Communications, Media & Telecom - Development and Implementation of a Fully Automated MLOps Platform
Communications, Media & Telecom
The implementation of a fully automated MLOps platform significantly reduced the time and effort for the data science teams and enabled three times faster deployment of new and existing ML models.
Initial situation
The customer’s machine learning models had to be manually trained, tuned for hyperparameters, hosted, and deployed, and the tracking of experiments was done manually.

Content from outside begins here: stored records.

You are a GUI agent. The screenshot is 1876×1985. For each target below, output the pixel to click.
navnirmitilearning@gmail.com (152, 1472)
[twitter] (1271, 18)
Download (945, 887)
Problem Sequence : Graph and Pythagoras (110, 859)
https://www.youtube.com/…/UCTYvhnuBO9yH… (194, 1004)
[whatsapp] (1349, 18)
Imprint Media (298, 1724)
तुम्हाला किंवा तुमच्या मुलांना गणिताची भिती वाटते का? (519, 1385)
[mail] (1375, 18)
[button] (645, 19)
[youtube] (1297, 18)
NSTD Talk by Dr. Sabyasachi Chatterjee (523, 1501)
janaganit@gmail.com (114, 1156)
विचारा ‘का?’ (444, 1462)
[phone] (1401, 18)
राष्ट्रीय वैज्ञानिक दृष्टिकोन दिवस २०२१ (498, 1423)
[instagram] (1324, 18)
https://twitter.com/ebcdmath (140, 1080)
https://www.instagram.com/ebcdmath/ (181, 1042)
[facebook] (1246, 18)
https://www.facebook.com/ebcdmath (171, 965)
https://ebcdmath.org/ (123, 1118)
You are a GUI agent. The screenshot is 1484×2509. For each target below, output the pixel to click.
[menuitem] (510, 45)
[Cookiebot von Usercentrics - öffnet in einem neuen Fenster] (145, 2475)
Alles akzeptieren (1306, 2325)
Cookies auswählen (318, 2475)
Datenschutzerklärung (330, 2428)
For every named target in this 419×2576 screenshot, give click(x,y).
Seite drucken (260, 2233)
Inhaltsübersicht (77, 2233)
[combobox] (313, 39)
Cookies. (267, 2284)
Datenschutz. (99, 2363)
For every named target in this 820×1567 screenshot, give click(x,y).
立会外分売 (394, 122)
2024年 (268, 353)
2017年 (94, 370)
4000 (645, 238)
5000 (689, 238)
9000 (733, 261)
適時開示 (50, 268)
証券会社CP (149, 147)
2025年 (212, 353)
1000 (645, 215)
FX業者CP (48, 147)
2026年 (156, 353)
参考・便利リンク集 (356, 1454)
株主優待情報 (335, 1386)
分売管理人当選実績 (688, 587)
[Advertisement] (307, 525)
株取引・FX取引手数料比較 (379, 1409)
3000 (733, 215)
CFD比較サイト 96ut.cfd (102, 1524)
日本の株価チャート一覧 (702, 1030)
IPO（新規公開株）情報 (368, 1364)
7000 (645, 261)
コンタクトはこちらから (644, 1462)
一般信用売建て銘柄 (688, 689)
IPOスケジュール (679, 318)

This caused significant time and effort for the data science teams with each model change or new ML use case.
Architecture
The architecture is built on AWS, using technologies such as Apache Airflow, Apache Spark, Amazon Glue, Amazon Aurora & AmazonSageMaker, Terraform, GitHub, FastAPI, Splunk Observability, and Mlflow.
Generated benefits
As a result, there are no costs for “moving to production” since all workflows of the data scientists run in the production environment and use a special IAM authorization model. New ML models are developed in an autonomous workflow by the data scientists and deployed live in production three times faster than before, including automated model training, experiment tracking, model hosting, and serving.
Services accomplished by synvert
The synvert team has implemented an ML platform that is fully automated, testable, observable, and well-documented. Synvert developed a modular principle supported by declarative RESTful services and managed components, which together minimize the need for DevOps or engineering support and ensure rapid deployment of new and existing models.
Both existing and new ML use cases operate in a highly available and stable environment, thanks to significant investments in testing strategies.